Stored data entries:
____

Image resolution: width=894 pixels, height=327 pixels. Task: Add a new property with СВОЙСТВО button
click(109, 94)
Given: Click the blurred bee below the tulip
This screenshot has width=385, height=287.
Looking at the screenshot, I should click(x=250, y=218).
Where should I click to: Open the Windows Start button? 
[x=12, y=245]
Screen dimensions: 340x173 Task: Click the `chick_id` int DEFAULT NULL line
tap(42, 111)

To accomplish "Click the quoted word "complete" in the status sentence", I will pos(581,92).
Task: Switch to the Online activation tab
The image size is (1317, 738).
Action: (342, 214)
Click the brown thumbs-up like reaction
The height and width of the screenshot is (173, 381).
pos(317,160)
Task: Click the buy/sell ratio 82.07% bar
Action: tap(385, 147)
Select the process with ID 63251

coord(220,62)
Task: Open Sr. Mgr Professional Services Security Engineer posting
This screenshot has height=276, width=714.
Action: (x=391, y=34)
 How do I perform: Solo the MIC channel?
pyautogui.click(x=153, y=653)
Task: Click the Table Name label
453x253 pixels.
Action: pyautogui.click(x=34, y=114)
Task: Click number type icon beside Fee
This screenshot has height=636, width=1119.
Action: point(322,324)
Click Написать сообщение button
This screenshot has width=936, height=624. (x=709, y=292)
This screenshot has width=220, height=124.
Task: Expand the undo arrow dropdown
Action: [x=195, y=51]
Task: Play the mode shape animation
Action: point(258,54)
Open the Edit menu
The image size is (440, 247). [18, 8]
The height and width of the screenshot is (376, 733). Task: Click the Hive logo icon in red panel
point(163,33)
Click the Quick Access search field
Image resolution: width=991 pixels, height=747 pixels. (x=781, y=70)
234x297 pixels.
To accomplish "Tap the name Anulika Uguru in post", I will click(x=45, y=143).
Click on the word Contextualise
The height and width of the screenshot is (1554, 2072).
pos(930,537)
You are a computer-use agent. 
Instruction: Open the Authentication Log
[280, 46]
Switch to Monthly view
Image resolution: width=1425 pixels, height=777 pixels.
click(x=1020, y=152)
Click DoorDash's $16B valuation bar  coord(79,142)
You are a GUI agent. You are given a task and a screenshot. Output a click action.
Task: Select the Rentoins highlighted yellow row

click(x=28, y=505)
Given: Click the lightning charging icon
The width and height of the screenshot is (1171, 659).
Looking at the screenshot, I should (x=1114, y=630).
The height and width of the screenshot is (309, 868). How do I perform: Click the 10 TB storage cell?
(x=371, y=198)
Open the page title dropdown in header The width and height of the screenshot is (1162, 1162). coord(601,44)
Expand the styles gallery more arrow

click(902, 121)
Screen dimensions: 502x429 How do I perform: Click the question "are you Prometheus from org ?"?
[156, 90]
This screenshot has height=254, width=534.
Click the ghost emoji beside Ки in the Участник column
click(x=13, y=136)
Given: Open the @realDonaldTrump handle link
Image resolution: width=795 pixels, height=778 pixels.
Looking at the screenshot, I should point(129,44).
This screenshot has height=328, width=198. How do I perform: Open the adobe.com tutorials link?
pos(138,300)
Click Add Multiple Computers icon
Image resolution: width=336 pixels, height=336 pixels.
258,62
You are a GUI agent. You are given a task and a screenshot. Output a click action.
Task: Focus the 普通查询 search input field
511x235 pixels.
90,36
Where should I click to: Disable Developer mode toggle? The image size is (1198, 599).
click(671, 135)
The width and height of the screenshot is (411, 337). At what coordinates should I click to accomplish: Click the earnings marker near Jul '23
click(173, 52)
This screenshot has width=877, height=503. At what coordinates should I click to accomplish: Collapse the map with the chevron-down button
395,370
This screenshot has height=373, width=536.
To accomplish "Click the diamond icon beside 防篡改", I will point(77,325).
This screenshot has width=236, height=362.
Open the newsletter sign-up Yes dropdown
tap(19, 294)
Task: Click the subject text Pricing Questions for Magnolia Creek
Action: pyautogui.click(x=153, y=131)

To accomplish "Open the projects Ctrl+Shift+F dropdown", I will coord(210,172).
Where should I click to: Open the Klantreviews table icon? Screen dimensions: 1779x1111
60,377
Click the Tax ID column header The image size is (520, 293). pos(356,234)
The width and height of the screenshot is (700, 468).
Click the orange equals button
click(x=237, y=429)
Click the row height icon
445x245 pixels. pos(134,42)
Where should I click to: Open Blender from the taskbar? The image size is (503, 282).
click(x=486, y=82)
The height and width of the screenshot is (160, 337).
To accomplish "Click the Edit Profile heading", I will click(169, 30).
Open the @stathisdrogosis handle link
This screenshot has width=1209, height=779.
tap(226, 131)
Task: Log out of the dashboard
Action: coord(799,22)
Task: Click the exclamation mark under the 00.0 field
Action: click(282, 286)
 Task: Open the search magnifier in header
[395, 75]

____

▶ **ASSIGNMENT**: The answer must consist of each line from the entries that contains the string "word".

▶ **RESULT**:
To accomplish "Click the quoted word "complete" in the status sentence", I will pos(581,92).
Click on the word Contextualise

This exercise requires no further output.